Print out all of the data below, keeping it identical to the original.

....................

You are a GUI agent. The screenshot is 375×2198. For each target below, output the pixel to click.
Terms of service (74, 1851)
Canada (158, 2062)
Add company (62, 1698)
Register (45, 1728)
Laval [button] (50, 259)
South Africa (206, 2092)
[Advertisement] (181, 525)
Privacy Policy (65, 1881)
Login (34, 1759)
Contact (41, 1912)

....................

> _Your solution_
You are a GUI agent. The screenshot is 375×2198. For each target below, output the pixel to click.
Terms of service (74, 1851)
Canada (158, 2062)
Add company (62, 1698)
Register (45, 1728)
Laval [button] (50, 259)
South Africa (206, 2092)
[Advertisement] (181, 525)
Privacy Policy (65, 1881)
Login (34, 1759)
Contact (41, 1912)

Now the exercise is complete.